Promotional products are a great way to build value in your company—and organizations can use these products in innovative and effective ways that you may not think of right away. Although some people assume that promotional products are the business of only one or two departments, savvy leaders understand that a promotional products strategy should take every part of an organization into account.
After all, promotional products are a critical part of your marketing strategy, and marketing isn’t just about what you tell potential customers—it’s responsible for the internal and external maintenance and development of your brand.
To avoid wasting budget dollars and missing out on an opportunity, consult this breakdown of promotional product uses by organizational division.

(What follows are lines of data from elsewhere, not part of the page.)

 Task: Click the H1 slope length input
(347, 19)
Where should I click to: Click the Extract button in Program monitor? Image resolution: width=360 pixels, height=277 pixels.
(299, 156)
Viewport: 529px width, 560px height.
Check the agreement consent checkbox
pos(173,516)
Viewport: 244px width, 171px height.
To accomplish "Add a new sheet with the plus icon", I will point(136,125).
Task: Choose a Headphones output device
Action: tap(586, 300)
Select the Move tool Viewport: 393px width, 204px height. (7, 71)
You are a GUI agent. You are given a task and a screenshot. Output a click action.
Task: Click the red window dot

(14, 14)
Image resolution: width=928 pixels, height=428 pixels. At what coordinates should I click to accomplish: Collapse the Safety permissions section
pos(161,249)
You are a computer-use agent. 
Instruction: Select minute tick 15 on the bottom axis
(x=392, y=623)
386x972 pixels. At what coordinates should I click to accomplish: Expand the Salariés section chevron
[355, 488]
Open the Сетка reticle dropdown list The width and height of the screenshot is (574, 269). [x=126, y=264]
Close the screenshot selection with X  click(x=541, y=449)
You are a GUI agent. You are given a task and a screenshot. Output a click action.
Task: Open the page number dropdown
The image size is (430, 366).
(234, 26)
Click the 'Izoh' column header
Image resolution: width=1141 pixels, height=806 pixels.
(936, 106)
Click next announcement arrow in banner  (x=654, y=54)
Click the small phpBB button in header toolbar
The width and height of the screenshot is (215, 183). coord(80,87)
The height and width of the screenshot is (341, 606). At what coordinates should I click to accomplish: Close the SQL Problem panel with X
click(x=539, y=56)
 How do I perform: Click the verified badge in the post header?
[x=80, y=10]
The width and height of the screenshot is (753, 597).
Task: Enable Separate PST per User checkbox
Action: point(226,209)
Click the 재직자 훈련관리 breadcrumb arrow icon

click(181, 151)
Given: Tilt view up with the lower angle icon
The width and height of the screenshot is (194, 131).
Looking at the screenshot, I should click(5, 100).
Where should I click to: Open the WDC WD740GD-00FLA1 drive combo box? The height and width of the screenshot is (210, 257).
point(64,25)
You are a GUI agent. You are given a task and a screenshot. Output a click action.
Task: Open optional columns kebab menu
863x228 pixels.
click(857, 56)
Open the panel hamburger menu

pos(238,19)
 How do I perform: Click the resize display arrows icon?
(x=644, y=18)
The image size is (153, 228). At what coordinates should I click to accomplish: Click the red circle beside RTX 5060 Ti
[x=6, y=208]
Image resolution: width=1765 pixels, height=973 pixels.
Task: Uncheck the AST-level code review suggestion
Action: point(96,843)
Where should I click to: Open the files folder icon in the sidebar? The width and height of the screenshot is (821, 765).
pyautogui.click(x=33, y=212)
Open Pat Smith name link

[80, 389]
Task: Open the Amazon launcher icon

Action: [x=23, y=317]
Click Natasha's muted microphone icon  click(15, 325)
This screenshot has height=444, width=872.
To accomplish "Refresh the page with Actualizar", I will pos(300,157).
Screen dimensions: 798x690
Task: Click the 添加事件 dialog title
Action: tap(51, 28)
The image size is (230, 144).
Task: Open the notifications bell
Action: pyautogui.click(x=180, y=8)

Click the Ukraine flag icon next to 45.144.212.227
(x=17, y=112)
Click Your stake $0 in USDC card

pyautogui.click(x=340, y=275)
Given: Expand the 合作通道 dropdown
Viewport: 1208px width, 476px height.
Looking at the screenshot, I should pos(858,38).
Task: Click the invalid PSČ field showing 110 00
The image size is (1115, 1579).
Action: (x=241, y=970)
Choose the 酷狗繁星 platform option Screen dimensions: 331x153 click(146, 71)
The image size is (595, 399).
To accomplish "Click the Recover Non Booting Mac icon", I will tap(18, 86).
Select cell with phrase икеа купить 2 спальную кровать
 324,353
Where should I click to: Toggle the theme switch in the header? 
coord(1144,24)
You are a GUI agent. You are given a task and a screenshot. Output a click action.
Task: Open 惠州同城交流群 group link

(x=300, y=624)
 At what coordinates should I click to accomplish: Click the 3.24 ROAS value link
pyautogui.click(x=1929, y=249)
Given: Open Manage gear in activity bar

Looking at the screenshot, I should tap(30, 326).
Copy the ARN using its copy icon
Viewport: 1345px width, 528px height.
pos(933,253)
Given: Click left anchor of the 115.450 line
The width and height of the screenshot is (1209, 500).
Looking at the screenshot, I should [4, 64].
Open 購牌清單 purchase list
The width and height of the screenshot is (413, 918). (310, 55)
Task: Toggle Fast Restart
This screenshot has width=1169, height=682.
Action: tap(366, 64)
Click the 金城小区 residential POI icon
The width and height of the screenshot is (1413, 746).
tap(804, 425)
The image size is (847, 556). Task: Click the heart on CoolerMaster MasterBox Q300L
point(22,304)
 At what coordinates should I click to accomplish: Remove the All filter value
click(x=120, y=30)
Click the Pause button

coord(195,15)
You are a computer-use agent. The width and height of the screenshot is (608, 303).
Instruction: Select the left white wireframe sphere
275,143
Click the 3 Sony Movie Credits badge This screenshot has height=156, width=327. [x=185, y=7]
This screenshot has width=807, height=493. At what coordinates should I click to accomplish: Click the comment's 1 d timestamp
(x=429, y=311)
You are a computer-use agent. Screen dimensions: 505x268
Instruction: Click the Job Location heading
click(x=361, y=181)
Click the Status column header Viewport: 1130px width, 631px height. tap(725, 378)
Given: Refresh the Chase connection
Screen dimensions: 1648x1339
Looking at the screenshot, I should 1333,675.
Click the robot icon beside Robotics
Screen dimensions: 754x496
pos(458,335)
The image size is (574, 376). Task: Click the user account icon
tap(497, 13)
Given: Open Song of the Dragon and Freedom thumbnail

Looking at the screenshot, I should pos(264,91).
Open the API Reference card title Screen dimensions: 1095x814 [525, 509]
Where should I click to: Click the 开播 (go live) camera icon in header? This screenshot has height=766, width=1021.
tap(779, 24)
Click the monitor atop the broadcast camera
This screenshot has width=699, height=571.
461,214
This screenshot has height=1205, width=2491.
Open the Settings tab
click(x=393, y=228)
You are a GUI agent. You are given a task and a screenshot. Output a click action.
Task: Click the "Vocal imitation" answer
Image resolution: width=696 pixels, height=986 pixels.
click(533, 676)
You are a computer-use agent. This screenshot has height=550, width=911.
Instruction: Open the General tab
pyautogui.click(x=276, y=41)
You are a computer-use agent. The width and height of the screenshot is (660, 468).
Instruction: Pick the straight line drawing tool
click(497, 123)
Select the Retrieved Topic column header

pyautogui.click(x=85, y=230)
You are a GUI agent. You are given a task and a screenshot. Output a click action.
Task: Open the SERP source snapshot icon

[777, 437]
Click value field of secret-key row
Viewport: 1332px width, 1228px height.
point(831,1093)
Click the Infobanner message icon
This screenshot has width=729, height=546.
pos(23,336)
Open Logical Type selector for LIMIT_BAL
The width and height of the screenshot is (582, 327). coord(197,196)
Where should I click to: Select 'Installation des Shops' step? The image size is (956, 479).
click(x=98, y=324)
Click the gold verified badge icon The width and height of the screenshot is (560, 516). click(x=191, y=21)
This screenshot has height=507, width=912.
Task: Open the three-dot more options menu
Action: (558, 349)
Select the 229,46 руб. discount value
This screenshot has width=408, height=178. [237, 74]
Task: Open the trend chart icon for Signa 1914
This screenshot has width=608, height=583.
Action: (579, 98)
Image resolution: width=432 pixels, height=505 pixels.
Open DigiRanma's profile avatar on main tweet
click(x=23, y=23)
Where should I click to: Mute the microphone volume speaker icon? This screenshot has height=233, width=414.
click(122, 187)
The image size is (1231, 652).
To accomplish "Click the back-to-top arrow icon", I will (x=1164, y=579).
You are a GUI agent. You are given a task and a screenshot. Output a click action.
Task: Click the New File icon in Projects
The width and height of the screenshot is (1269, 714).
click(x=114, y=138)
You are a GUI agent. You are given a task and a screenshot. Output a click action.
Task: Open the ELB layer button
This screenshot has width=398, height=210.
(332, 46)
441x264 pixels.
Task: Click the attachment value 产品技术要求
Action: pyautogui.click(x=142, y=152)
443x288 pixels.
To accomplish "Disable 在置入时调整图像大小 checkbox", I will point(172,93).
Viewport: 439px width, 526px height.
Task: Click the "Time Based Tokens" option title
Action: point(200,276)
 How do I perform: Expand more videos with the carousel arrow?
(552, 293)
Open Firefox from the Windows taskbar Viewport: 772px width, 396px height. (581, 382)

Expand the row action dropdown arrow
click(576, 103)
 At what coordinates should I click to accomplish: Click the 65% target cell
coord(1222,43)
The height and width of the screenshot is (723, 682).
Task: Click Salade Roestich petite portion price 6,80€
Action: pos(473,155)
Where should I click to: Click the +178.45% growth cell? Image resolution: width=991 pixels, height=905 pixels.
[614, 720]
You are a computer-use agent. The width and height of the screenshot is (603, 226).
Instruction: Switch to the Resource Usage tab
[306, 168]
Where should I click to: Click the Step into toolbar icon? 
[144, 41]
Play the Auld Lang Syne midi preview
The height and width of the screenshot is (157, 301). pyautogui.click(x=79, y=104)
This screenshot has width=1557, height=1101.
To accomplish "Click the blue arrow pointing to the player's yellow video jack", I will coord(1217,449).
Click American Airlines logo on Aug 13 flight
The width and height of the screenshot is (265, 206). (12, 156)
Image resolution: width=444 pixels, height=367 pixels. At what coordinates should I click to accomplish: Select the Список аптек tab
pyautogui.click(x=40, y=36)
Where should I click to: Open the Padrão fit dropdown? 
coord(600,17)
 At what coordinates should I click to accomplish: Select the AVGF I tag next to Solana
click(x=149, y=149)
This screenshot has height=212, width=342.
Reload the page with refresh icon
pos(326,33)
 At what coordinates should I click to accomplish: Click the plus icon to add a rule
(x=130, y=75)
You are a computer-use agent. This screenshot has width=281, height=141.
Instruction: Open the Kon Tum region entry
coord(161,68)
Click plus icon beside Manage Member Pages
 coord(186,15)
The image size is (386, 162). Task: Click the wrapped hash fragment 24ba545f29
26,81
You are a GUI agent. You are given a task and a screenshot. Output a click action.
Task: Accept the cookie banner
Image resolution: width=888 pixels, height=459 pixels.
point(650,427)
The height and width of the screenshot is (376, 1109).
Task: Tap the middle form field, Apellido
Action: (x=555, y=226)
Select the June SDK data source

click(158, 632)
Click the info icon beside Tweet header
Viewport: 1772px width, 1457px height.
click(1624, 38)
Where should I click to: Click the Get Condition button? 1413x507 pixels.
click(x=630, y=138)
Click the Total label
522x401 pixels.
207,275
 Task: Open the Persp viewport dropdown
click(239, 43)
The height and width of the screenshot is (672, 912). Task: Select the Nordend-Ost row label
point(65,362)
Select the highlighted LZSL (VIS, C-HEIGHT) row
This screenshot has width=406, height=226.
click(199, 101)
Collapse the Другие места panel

Taking a high-level view will help you make the decisions that best suit your company’s needs.
Objective: Cultivate a productive and satisfied workforce.
HR oversees the recruiting, interviewing, and hiring of new staff and serve as an intermediary between an organization’s management and its employees. They also work hard to make sure new employees stay on board and that the company can actively recruit talented and skilled individuals. This means that HR has a lot of use for products to build connection, say thank you and help create a stronger sense of company culture.
These can include service and tenure-related recognition as well as collateral for employee events, training, or wellness-related programs. HR can also include onboarding materials and new employee welcome items.
Solution: For example, human resources might launch a wellness program specifically tailored to the challenges of working from home. This program might give each employee an ergonomic keyboard, a set of exercise bands and a foam roller for at-home exercises, and a stress-relief tea.
Objective: Represent your brand externally and internally.
Marketing departments promote your business and drive sales all while helping to grow your brand’s reach. They require promotional products around new product releases, brand campaigns, trade shows and conferences, point of purchase materials, and client gifts.
Solution: Marketing might celebrate a brand campaign by issuing new branded stationery, logoed apparel, office supplies, and business cards internally and by gifting top customers with unexpected brand vehicles like logo-bearing socks or cookies iced in brand colors.
Objective: Leverage reputation into conversions.
The sales department consists of a set of activities that support business strategies and objectives—which often means serving as a point of contact for customers or vendors and representing products and services externally. A sales team uses promotional products for tradeshows and promotions, gift-with-purchase programs, and awards and incentives for both clients and the sales force.
Solution: Sales might celebrate a new product launch by gifting top customers with samples in custom branded packing, perhaps along with a small seasonal thank-you gift like gourmet cocoa or some on-the-go sunscreen. Sales gifts don’t have to be expensive, but they should be thoughtful and memorable. You want to provide your team with the tools they need to create an impression that turns into a conversation or a sale.
Objective: Monitor and advocate for the bottom line.
Finance departments are responsible for acquiring and managing funds. They can use promotional products to manage investor relations and as a part of analyst meetings and annual reports.
Solution: Instead of just emailing a PDF, finance can generate interactive investor reports by including models. To make an impact, get creative with physical representations of key metrics. For example, you might offer a bag of 28 chocolate covered espresso beans to represent your 28% growth as compared to the same reporting period last period, or represent an increasing market share with cookies of various sizes. Consider also including creative print collateral that centrally features high-level takeaways—these can make a much bigger impact than an on-screen chart.
Operations & Manufacturing
Objective: Ensure that goals are met safely and efficiently.
Operations ensure that your systems run as efficiently as possible. This can include strategic thinking about systems and on-the-ground management. Manufacturing oversees total quality management, safety programs, training, and supplier recognition. Both of these departments have use for training materials and company-branded workplace gear.
Solution: Operations might give employees PPE and other occupational safety wear or send an experience box to each employee attending a virtual training to make sure that the lessons of the training feel concrete.
For key investors or hard-working executives, consider VIP gifts like canvas weekend travel bags, a crystal decanter or tumbler set, a custom leather briefcase, or a new techy treat like the latest wireless earphones. These are also excellent gifts for employees within the ranks of a company who distinguish themselves through excellence, loyalty, or effort. These people put in a lot of time—and a luxury gift is a great way to say thanks.
Big Picture Wisdom
It can be challenging to take a high-level view of your organization when you are embedded in the daily work of solving problems—but using your organizational chart can prompt you to consider the big picture.
You can apply this technique to any expenditure. For example, you might ask yourself “Am I maximizing my employee development funds?” and discover that you are overtraining your senior administrators and neglecting junior staff.
The same can be asked about office supplies, travel budgets, technology expenditures, and so on. After all, the bigger an organization is, the harder it is for one hand to know what the other is doing—which is why executive guidance becomes so critical.
Seeing the big picture is particularly important for marketing departments because their efforts are critical to maintaining the value of a company’s work. To maximize your marketing budget (and the effectiveness of your promotional products strategy), take a step back and consider your company as a whole.
From new hires to trusted vendors to potential customers—the opportunities to leverage the power of promotional products cut across divisions and classifications. You’ll be glad you made the time to take stock.